For writer and academic Zoé Samudzi, who has just completed a PhD on how the effects of the genocide of the Herero and Nama people have endured in the present-day, the agreement represents a hollow victory, “if you can even call it that.” She points out that the financial package has been framed around development and infrastructure, rather than compensation for the atrocities and for survivor communities. Henning Melber, a scholar of Namibian history, tweeted that the 30-year financial package in this new agreement wouldn’t represent a step change in German aid contributions to Namibia, because it’s roughly equivalent to the amount Germany has put on record as development aid for Namibia over the last three decades.

“Herero and Nama traditional leadership are rejecting this, because they have been adamant for many years about no recognition without reparations,” says Samudzi. “We should not even have the words reconciliation in our mouths,” she says. “Any conception of reconciliation in this moment is simply a way for Germany to absolve itself, and to not have to think about the ways that this genocide was incredibly formative for a lot of other German state violence.”

A ceremony is held for the victims of Namibian genocide, at the Friedrichstadt church in Berlin, on Aug. 29, 2018. At the invitation of the Evangelical Church and the Council of Churches in Namibia, the mortal remains of two victims of the genocide 1904-1908 in former German Southwest Africa are returned during a divine service.
A ceremony is held for the victims of Namibian genocide, at the Friedrichstadt church in Berlin, on Aug. 29, 2018. At the invitation of the Evangelical Church and the Council of Churches in Namibia, the mortal remains of two victims of the genocide 1904-1908 in former German Southwest Africa are returned during a divine service.Gregor Fischer—picture-alliance/dpa/AP

Former colonial powers slow to act 

The acknowledgment from Germany comes at a time of reckoning over imperial history across the continent. This has manifested through debates about the repatriation of objects looted in violent colonial expeditions, the inclusion of imperial history in school curriculums, and the presence of statues of colonizers and slave traders in public spaces, as well as formal apologies for past racist violence and slavery. 

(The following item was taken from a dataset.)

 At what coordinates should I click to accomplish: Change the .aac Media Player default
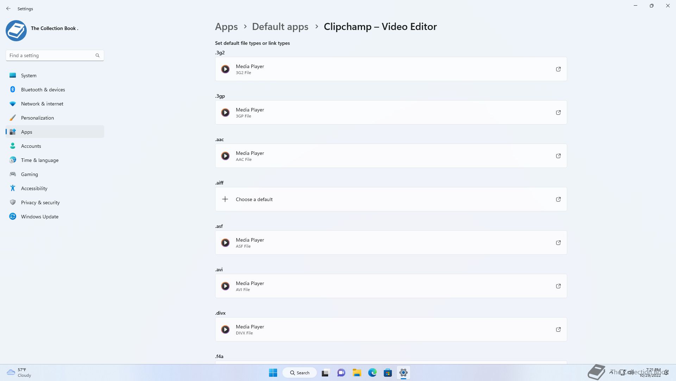[x=391, y=156]
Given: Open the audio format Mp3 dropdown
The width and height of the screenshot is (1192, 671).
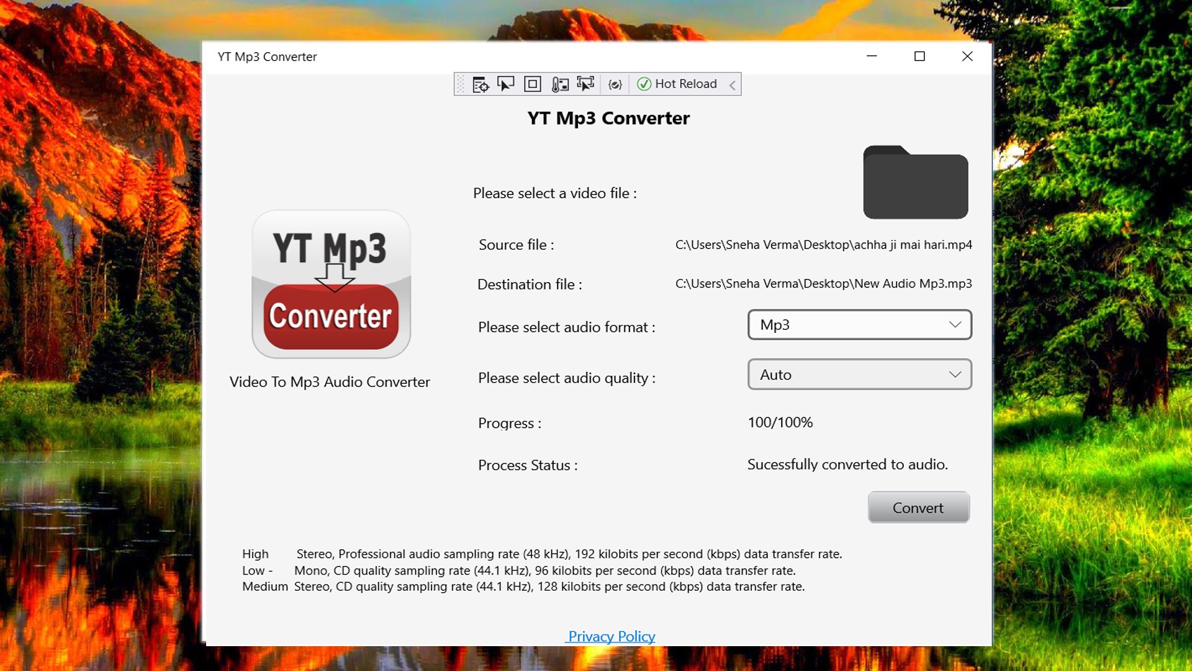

On Thursday, French President Emmanuel Macron publicly acknowledged France’s “overwhelming responsibility” in the 1994 Rwandan genocide in a trip to the country’s capital Kigali. Yet survivors were critical of Macron’s failure to clearly apologize for his country’s role, after an independent report commissioned by his government concluded that France was “blind” to atrocities in Rwanda. 

“We just saw France, not apologizing for what it did in Rwanda, but already asking for forgiveness,” says Samudzi. “And Germany is doing very similarly, through acknowledging and using the ‘G’ word [genocide], but being very quick to reject the possibility of meaningful compensation for the survivor communities.” 

Otele says that, while the developments in Germany should put pressure on other governments to examine their pasts, the reality is that some political systems across Europe are stagnant, reluctant or slow to move on these issues. Imperial nostalgia is also still prevalent within some societies: A 2020 poll founda third of people in the U.K. believed Britain’s colonies were better off for being part of an empire, and that Britons were more likely to say they would like their country to still have an empire compared with people living in other former colonial powers. 

Otele, a Cameroonian citizen, says the history of German colonization in the country of her birth in the 19th century has been significantly underexplored. “It will be interesting to see how Germany addresses other stories,” she says, adding that the conversations around these issues in broader society, particularly at the institutional level in some museums and universities in the U.K., are a positive sign. “It’s not perfect. There’s so much more to be done. But the conversation is actually happening rather than avoiding it.”